[Directions for this task] Go over the entries below line by line, copying each one that contains the word "Brush".

[Dataset items]
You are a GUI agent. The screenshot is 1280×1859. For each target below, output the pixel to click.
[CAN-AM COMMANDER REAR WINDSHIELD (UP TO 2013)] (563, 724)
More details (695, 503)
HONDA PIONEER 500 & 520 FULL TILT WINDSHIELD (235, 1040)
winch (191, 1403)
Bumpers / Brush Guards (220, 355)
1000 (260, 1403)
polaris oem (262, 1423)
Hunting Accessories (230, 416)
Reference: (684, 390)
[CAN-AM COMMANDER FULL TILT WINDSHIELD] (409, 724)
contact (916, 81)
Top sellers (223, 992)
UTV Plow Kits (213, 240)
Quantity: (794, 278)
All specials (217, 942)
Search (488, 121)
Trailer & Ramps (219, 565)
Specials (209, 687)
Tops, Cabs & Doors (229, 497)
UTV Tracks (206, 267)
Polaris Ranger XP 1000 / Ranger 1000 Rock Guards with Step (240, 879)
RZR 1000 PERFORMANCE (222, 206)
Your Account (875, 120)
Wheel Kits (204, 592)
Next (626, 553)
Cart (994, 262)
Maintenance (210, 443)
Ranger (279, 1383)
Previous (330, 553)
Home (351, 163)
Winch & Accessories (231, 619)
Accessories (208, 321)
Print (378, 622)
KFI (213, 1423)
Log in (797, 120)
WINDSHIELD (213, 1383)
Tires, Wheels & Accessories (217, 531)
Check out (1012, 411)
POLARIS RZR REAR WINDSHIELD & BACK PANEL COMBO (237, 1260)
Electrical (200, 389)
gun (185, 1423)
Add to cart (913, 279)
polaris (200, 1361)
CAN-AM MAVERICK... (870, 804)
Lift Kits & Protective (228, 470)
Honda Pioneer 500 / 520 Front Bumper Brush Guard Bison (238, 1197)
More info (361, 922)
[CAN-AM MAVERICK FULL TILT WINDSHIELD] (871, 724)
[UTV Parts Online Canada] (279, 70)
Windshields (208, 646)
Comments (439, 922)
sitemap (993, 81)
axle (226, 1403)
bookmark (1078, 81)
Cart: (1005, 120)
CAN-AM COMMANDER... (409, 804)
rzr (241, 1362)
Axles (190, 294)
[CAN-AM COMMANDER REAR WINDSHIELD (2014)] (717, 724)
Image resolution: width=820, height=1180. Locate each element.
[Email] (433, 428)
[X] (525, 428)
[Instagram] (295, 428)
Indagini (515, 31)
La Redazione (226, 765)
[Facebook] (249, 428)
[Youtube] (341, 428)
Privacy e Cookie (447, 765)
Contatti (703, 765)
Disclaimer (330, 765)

[Completed exercise]
Bumpers / Brush Guards (220, 355)
Honda Pioneer 500 / 520 Front Bumper Brush Guard Bison (238, 1197)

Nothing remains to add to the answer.